◆ **Source records**:

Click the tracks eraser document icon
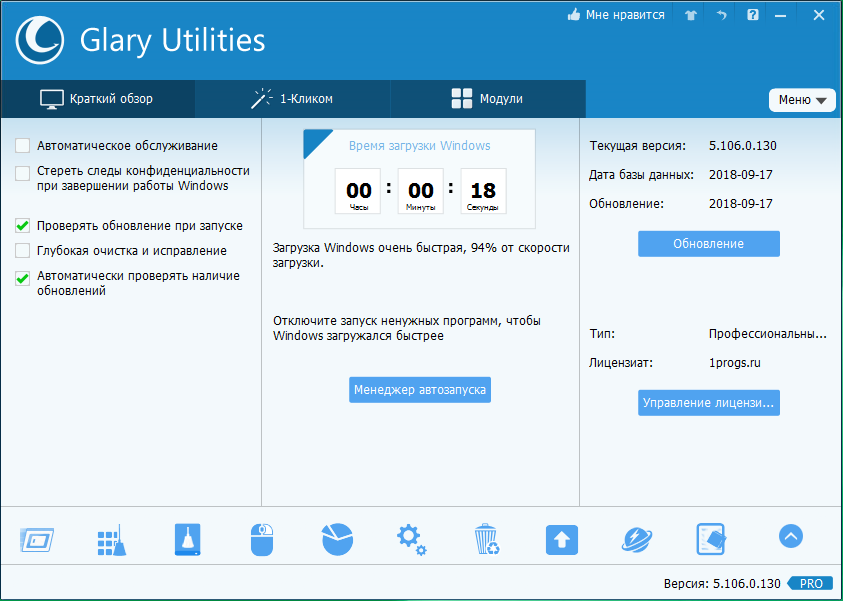This screenshot has width=843, height=601. click(711, 538)
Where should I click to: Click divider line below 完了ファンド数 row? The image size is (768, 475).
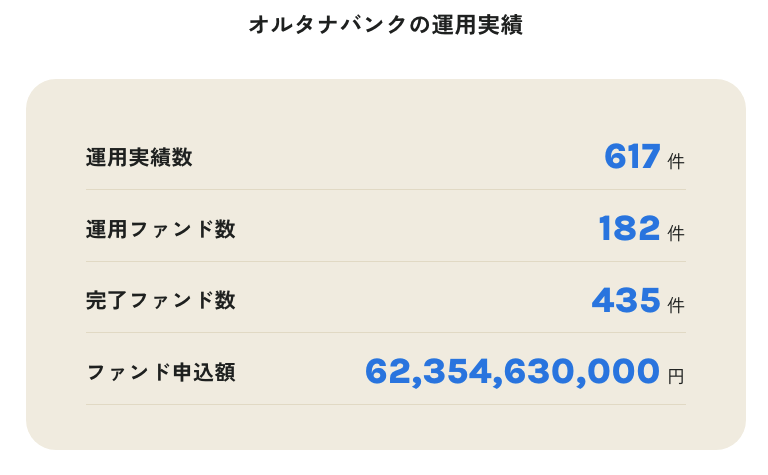(385, 333)
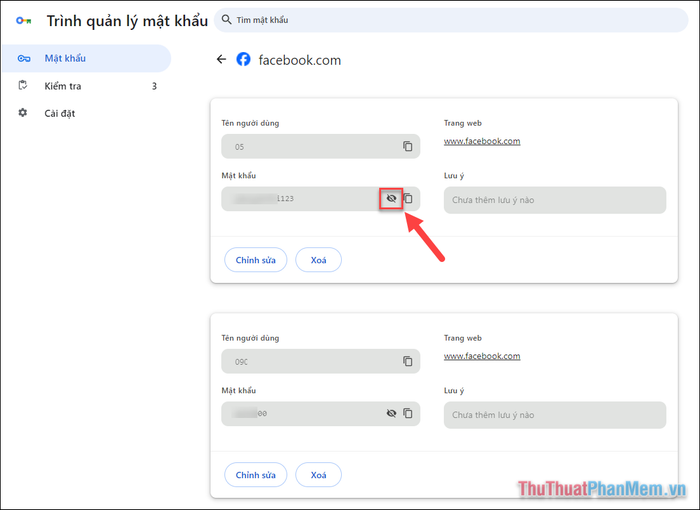Open the Kiểm tra section in sidebar
This screenshot has width=700, height=510.
point(63,86)
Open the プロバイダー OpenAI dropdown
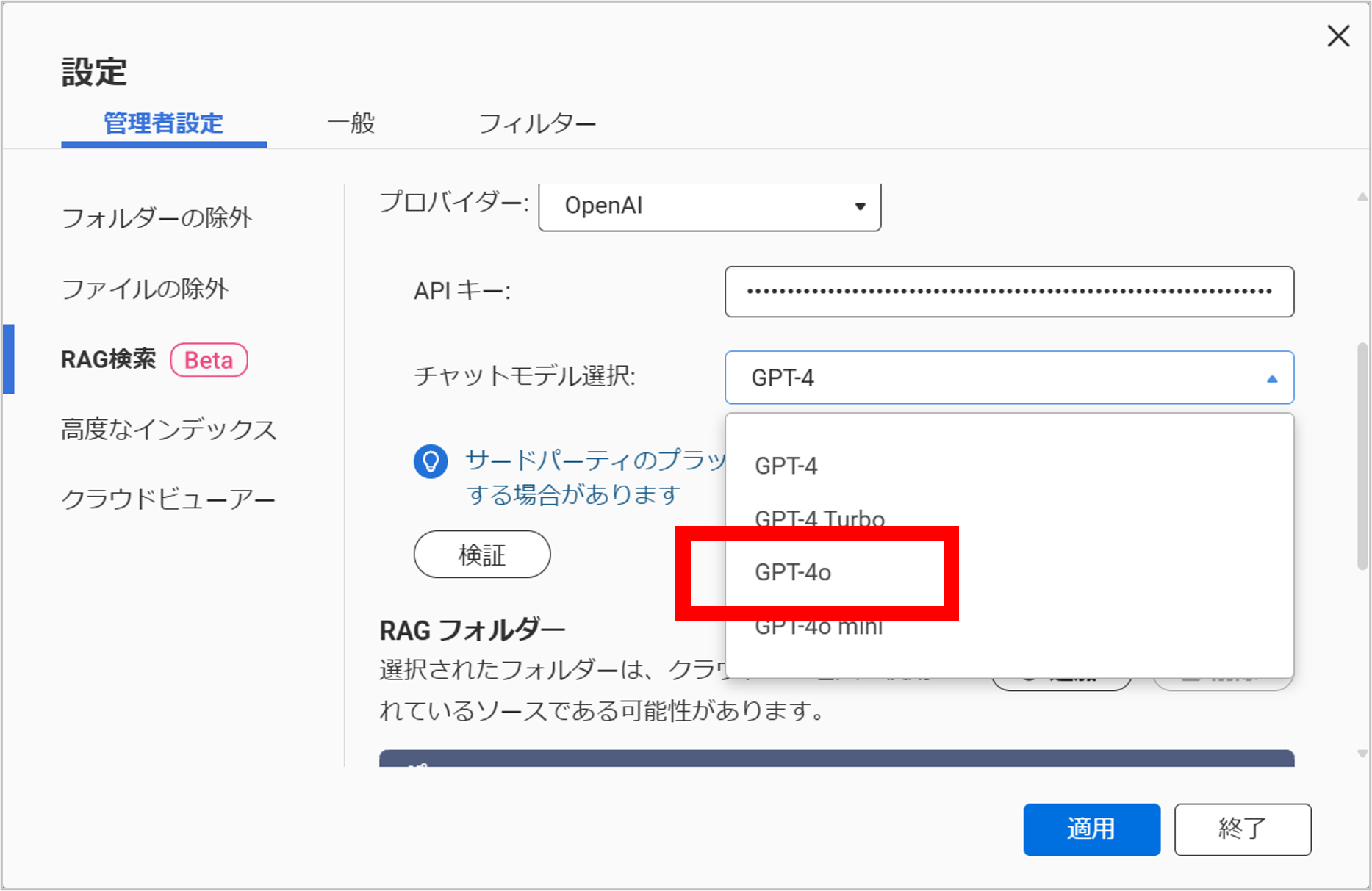The height and width of the screenshot is (891, 1372). click(x=709, y=206)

◆ **Exercise**:
Rewrite the whole listing with "divider line" changed to "separator line" and everything else left as is. Omit the pictures.

◆ **Task output**:
Click the tracks eraser document icon
This screenshot has width=843, height=601. click(711, 538)
Where should I click to: Click separator line below 完了ファンド数 row? The image size is (768, 475).
(385, 333)
Open the Kiểm tra section in sidebar
This screenshot has width=700, height=510.
point(63,86)
Open the プロバイダー OpenAI dropdown
The height and width of the screenshot is (891, 1372). click(x=709, y=206)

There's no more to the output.